Regarding the personal data provided to Alipay, the company stated that “according to Article 17, Paragraph 1 of the Credit Information Use and Protection Act, consent from the data subject is not required when personal credit information is outsourced for processing.”

The data was also “thoroughly” encrypted in such a way that it could not be used for means other than fraud detection, Kakao Pay said, adding that it had checked with Alipay separately that the information was not utilized for other purposes such as marketing.

An attorney who served as a member of the FSS' disciplinary committee, on the other hand, has raised a question mark over whether Kakao Pay’s outsourcing could be as legitimate as that the company claims.

“Service outsourcing is similar to an e-commerce company providing customer addresses to couriers,” the attorney said. “It involves outsourcing personal information necessary for the primary business. In such cases, the use of personal information must remain within the scope agreed upon by the data subject, and the details of the outsourcing arrangement must be disclosed. Whether Kakao Pay’s case falls into this category is questionable.”

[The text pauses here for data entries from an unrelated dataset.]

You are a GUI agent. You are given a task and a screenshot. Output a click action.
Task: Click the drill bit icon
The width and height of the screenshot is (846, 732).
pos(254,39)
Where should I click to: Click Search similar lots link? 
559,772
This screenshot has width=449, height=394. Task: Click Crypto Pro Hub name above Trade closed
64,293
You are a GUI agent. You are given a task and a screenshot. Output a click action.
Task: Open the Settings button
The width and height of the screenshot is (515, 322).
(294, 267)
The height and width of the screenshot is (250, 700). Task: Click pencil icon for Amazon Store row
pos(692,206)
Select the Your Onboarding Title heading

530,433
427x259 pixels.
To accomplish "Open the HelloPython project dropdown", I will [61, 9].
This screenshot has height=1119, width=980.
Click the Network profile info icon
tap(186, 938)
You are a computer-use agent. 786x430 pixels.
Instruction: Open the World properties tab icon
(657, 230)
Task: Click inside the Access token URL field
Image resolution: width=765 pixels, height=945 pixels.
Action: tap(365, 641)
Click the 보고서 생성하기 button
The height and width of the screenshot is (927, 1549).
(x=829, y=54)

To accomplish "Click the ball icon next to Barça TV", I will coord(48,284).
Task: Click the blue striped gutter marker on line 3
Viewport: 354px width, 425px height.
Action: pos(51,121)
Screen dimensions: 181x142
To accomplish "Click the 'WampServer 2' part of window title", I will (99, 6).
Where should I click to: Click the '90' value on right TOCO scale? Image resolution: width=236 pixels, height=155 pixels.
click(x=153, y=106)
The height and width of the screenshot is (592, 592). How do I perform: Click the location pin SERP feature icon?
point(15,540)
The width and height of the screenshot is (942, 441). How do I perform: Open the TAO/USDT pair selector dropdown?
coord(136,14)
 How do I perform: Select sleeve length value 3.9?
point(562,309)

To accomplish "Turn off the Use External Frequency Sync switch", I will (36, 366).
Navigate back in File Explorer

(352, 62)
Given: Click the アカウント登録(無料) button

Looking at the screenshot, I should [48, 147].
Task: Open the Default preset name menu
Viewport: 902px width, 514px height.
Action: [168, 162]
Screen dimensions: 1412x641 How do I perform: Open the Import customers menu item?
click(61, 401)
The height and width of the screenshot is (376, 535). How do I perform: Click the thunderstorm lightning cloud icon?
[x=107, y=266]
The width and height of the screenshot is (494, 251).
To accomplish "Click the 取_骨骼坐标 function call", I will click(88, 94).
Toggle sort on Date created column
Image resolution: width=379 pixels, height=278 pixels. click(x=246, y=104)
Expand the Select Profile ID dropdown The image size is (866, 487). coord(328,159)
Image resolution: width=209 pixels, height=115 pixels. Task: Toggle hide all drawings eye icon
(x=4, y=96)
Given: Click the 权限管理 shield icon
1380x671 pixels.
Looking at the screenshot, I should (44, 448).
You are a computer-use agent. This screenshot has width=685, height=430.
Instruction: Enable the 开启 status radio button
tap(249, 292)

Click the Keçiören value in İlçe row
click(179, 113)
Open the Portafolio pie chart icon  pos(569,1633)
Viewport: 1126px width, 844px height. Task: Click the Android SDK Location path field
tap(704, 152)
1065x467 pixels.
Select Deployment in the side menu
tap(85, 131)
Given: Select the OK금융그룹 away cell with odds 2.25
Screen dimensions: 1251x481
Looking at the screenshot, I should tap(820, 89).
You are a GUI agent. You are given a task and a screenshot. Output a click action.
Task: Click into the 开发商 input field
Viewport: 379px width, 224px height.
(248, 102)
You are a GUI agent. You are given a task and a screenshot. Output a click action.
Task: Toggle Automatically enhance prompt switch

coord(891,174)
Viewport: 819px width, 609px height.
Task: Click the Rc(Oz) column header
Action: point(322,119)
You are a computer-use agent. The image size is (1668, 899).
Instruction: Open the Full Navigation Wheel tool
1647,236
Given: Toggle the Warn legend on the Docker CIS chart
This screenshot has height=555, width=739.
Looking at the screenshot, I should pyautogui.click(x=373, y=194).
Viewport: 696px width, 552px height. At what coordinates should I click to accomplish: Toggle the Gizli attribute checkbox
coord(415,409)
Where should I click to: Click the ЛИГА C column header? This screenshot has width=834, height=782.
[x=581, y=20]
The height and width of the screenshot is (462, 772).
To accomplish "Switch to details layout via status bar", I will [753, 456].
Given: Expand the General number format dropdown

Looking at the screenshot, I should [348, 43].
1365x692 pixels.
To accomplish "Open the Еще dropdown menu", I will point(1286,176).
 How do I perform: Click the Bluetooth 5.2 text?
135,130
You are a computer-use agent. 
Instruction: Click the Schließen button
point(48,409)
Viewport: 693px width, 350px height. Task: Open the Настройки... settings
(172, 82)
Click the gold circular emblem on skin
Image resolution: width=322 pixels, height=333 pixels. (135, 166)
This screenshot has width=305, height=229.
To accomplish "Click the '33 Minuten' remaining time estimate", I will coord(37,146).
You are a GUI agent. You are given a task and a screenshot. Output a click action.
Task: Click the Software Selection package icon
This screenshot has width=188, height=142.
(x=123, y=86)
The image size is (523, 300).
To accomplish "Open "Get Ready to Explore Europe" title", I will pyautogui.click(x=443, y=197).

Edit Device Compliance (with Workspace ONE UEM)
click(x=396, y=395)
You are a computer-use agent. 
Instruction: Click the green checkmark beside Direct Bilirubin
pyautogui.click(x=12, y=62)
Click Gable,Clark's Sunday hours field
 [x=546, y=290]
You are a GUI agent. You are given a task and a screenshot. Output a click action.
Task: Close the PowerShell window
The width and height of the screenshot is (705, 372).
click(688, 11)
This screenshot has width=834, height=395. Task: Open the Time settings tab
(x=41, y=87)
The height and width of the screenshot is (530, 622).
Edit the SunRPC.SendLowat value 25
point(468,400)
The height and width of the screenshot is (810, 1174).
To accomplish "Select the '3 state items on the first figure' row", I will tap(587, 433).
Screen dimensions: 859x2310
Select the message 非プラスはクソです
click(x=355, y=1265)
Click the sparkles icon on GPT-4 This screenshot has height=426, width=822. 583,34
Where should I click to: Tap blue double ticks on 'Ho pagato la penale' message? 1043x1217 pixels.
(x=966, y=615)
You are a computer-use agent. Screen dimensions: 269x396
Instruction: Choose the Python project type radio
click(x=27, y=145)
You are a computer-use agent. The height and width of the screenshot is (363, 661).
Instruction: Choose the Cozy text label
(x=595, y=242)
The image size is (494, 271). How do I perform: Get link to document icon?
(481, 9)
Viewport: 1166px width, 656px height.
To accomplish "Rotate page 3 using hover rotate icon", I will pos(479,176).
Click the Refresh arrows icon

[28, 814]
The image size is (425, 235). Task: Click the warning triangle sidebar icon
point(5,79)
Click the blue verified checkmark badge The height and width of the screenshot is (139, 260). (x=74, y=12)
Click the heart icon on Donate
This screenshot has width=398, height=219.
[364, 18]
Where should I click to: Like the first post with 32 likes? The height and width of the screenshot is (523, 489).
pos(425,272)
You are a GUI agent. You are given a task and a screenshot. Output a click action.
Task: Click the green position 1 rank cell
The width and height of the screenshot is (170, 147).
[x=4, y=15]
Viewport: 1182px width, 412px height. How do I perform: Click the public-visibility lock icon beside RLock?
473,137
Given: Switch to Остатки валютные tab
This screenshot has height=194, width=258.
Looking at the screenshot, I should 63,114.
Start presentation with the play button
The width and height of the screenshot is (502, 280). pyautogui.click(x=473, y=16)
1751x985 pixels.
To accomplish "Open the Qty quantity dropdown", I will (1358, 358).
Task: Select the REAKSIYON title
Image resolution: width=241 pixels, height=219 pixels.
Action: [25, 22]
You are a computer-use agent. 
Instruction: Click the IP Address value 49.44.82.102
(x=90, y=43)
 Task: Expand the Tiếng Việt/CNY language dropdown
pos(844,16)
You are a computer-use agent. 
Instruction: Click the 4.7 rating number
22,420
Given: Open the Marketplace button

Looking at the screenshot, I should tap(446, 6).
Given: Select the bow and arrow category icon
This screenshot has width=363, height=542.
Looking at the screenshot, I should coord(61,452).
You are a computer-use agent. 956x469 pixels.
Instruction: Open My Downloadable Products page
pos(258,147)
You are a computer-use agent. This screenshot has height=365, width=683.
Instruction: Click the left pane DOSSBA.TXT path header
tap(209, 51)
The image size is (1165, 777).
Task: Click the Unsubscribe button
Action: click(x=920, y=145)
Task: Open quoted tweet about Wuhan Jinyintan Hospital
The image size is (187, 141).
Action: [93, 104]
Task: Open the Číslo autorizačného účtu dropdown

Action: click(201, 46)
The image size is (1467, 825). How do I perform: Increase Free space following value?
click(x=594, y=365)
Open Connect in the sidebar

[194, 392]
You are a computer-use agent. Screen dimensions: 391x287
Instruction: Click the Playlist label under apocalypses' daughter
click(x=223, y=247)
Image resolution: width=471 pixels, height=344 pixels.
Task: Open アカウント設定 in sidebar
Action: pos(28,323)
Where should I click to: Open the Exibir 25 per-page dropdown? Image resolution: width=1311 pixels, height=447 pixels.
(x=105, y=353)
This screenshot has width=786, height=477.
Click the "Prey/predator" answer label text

Regarding whether it disclosed the fact that the personal data had been shared with a third party, Kakao Pay answered that the matter was “undisclosable.”

Suspicion is also rising over Kakao Pay’s connection to Alipay. The Korean service's second-largest shareholder is Alipay Singapore Holding with a 32.06 percent stake in the firm. Alipay Singapore Holding is an affiliate under China’s Ant Group, itself an affiliate of the Chinese conglomerate Alibaba Group, which owns and operates the Alipay service.

Kakao Pay is also a longstanding partner of Alipay’s global mobile payment service, Alipay+, supporting foreign transactions by domestic customers as well as transactions in Korea by foreign customers.

Kakao Pay has claimed that the decision to utilize Alipay's system was made on a recommendation from the U.S. tech giant.

“It was Apple who recommended the outsourcing of the data for masking to Alipay,” Kakao Pay said. “It is not because Alipay sits as a primary shareholder.”

If Kakao Pay’s data breach is evaluated as a violation of law, the harshness of sanctions may be elevated.

“Violations of the credit information act can be subject to criminal penalties, but they are also serious enough to warrant severe regulatory sanctions by the financial authorities,” said an FSS official.

The FSS said that it will look into other payment services to probe whether similar instances of personal data breaches have occurred.

Following the news, Kakao Pay's shares plunged 5.61 percent to close at 23,550 won ($17.19) on Tuesday.